对于文化礼堂的建设,首先要明确目标定位,不能将其简单地定义为农村公共文化活动空间,而要注重其教化和宣传功能。在农村文化礼堂的建设过程中,最重要的就是要注重“因地制宜”。各村应结合当地实际情况,有效梳理和整合现有的文化资源,深入挖掘村落文化遗产,努力实现“一村一色”。每个村庄独特的文化资源和历史传统都是其宝贵的财富,应加以合理利用,使每个农村文化礼堂都能够形成自己独有的风格和特色。除此之外,在活动的安排及场馆的设置方面,也可以依据乡村特点进行创造性的设计,打造属于自己的品牌。同时,要注重挖掘农村优秀传统文化,注重结合当地传统民俗。例如,长兴县虹星桥郑家村文化礼堂,以“北纬30度最甜蜜乡村”为主题设置各类文化活动;菱湖镇竹墩村以“华夏沈氏故里”为展示主题,突出礼仪传习,展示“沈氏”文化,传承先贤精神;安吉县高禹村以数字电影院为特色打造数字化文化礼堂;等等。

2. 加大资源输入,完善配套保障

由于城乡经济发展和文化建设的不平衡,乡村社会在公共服务尤其是文化资源的分配上长期处于劣势,并且这种劣势还会持续相当长的一段时间。

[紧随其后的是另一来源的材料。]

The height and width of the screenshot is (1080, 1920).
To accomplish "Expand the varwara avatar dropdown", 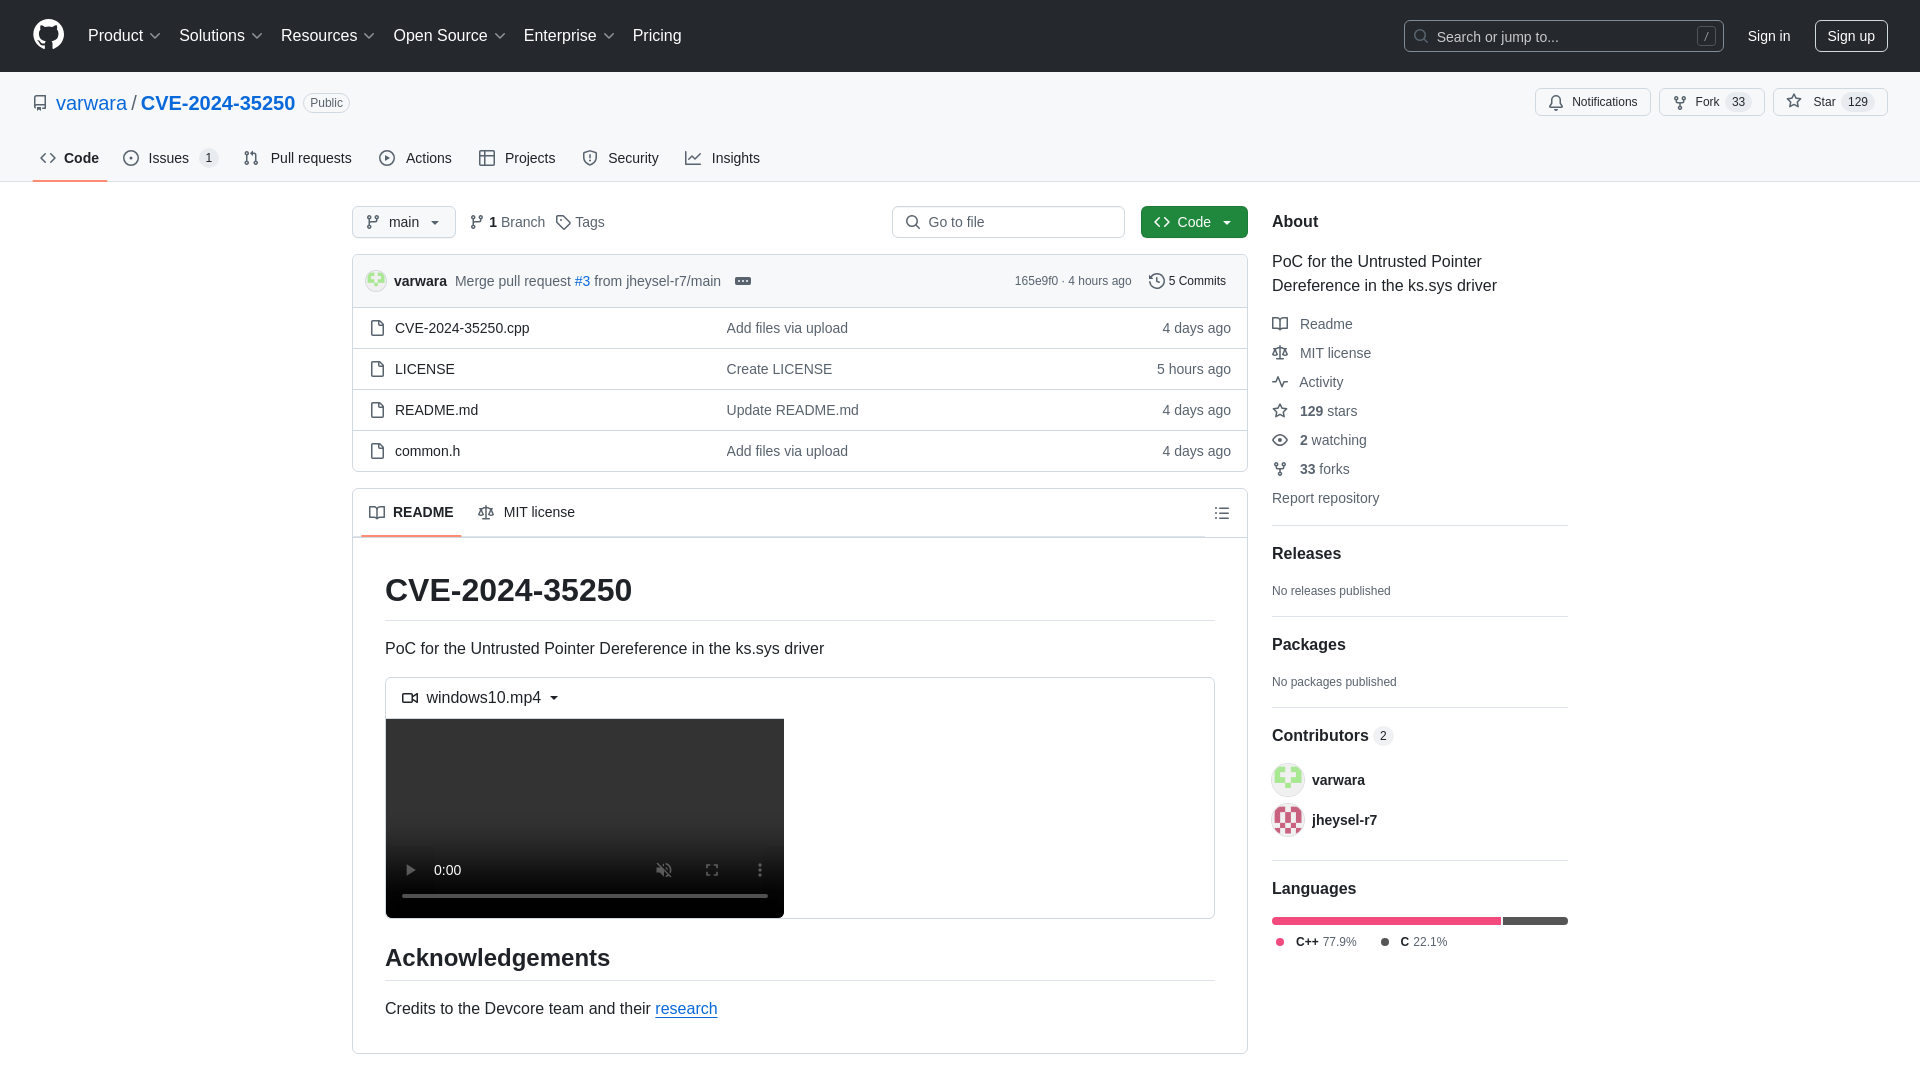I will point(376,280).
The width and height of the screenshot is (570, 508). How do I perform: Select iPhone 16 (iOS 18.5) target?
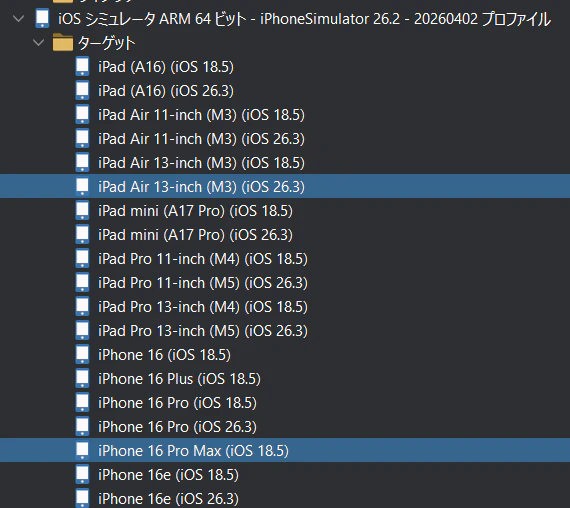[x=164, y=355]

因此在农村文化礼堂的建设过程中需要注重加大资源的倾斜和输入,建立健全长效保障机制。在场馆的建设过程中,要秉承“一堂多能、一室多用”的原则,合理充分地利用好每一个活动场所和文化设施,提高各级文化场馆和设施的使用效率。注重配套设施的建设和完善,最大限度地发挥文化礼堂的精神阵地功能。在资金方面,要充分发挥政府的主导作用,同时要多渠道、多方面整合社会资源,拓宽资金链,建立长期有效的资金来源机制,吸引社会资本向乡村文化礼堂建设倾斜。

3. 强化需求导向,发挥主体作用

文化礼堂作为政府文化资源的外部输入载体,实际上是在试图将优秀的文化资源“嵌入”农村。这种“嵌入”能否成功,主要在于“嵌入”的文化资源能否满足农村文化的主体受众,也就是农民群体的需求。在文化礼堂的建设过程中,要注意避免文化资源的只“送”不“种”,以及简单的“悬浮”。应当积极回应农民群体的需求,将外部输入的文化资源与村庄内部文化传统进行融合和对接,做到良性互动。在设计文化活动和输送文化资源的过程中,也应当考虑农村的发展现状和受众群体,面向不同群体设置更为丰富的文化活动。同时,在文化礼堂的建设和传承过程中,注意调动农民群体的积极性,使广大农民群众参与到文化建设的过程中来,通过自建自治激发他们在文化礼堂建设中的主动性和创造性。